> [Exercise material]:
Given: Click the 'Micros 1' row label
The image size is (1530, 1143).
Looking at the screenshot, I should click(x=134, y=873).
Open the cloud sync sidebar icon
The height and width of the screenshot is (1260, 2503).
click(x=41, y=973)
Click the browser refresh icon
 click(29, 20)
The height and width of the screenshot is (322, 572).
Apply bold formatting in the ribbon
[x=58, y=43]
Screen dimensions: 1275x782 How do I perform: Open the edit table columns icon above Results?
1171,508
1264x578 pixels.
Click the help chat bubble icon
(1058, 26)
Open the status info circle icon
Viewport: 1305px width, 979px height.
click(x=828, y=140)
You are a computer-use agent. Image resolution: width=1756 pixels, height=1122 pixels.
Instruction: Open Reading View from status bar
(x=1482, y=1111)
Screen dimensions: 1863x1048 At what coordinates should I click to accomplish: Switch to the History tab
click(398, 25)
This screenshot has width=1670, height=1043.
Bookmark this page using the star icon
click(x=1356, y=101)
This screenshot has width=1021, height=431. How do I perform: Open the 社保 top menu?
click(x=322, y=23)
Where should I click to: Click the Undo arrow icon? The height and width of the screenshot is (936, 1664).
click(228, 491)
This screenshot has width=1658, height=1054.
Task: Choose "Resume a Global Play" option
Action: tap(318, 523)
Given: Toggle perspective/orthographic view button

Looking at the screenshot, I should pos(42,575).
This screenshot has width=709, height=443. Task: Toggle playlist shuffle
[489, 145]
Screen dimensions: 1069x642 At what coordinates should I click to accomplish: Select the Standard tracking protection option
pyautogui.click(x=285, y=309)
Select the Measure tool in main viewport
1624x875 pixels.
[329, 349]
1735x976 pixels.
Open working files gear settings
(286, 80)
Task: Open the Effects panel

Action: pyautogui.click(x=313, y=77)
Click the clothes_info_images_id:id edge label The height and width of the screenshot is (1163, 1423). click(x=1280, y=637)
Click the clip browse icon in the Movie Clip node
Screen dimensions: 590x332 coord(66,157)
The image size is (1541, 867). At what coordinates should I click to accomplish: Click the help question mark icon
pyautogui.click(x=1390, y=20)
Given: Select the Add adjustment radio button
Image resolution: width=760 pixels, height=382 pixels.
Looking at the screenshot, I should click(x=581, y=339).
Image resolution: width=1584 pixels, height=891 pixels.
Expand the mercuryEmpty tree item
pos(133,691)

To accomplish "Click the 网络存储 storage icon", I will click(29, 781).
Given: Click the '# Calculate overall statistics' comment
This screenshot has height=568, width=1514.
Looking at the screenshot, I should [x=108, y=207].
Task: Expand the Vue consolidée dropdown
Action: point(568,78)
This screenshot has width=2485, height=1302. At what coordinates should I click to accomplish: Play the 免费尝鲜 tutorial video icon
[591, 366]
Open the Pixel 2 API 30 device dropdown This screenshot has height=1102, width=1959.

> [Problem details]:
Output the material above exactly. Omit nothing.

> [Answer section]:
Given: Click the 'Micros 1' row label
The image size is (1530, 1143).
Looking at the screenshot, I should click(x=134, y=873).
Open the cloud sync sidebar icon
The height and width of the screenshot is (1260, 2503).
click(x=41, y=973)
Click the browser refresh icon
 click(29, 20)
The height and width of the screenshot is (322, 572).
Apply bold formatting in the ribbon
[x=58, y=43]
Screen dimensions: 1275x782 How do I perform: Open the edit table columns icon above Results?
1171,508
1264x578 pixels.
Click the help chat bubble icon
(1058, 26)
Open the status info circle icon
Viewport: 1305px width, 979px height.
click(x=828, y=140)
You are a computer-use agent. Image resolution: width=1756 pixels, height=1122 pixels.
Instruction: Open Reading View from status bar
(x=1482, y=1111)
Screen dimensions: 1863x1048 At what coordinates should I click to accomplish: Switch to the History tab
click(398, 25)
This screenshot has width=1670, height=1043.
Bookmark this page using the star icon
click(x=1356, y=101)
This screenshot has width=1021, height=431. How do I perform: Open the 社保 top menu?
click(x=322, y=23)
Where should I click to: Click the Undo arrow icon? The height and width of the screenshot is (936, 1664).
click(228, 491)
This screenshot has width=1658, height=1054.
Task: Choose "Resume a Global Play" option
Action: tap(318, 523)
Given: Toggle perspective/orthographic view button

Looking at the screenshot, I should pos(42,575).
This screenshot has width=709, height=443. Task: Toggle playlist shuffle
[489, 145]
Screen dimensions: 1069x642 At what coordinates should I click to accomplish: Select the Standard tracking protection option
pyautogui.click(x=285, y=309)
Select the Measure tool in main viewport
1624x875 pixels.
[329, 349]
1735x976 pixels.
Open working files gear settings
(286, 80)
Task: Open the Effects panel

Action: pyautogui.click(x=313, y=77)
Click the clothes_info_images_id:id edge label The height and width of the screenshot is (1163, 1423). click(x=1280, y=637)
Click the clip browse icon in the Movie Clip node
Screen dimensions: 590x332 coord(66,157)
The image size is (1541, 867). At what coordinates should I click to accomplish: Click the help question mark icon
pyautogui.click(x=1390, y=20)
Given: Select the Add adjustment radio button
Image resolution: width=760 pixels, height=382 pixels.
Looking at the screenshot, I should click(x=581, y=339).
Image resolution: width=1584 pixels, height=891 pixels.
Expand the mercuryEmpty tree item
pos(133,691)

To accomplish "Click the 网络存储 storage icon", I will click(29, 781).
Given: Click the '# Calculate overall statistics' comment
This screenshot has height=568, width=1514.
Looking at the screenshot, I should [x=108, y=207].
Task: Expand the Vue consolidée dropdown
Action: point(568,78)
This screenshot has width=2485, height=1302. At what coordinates should I click to accomplish: Play the 免费尝鲜 tutorial video icon
[591, 366]
Open the Pixel 2 API 30 device dropdown This screenshot has height=1102, width=1959.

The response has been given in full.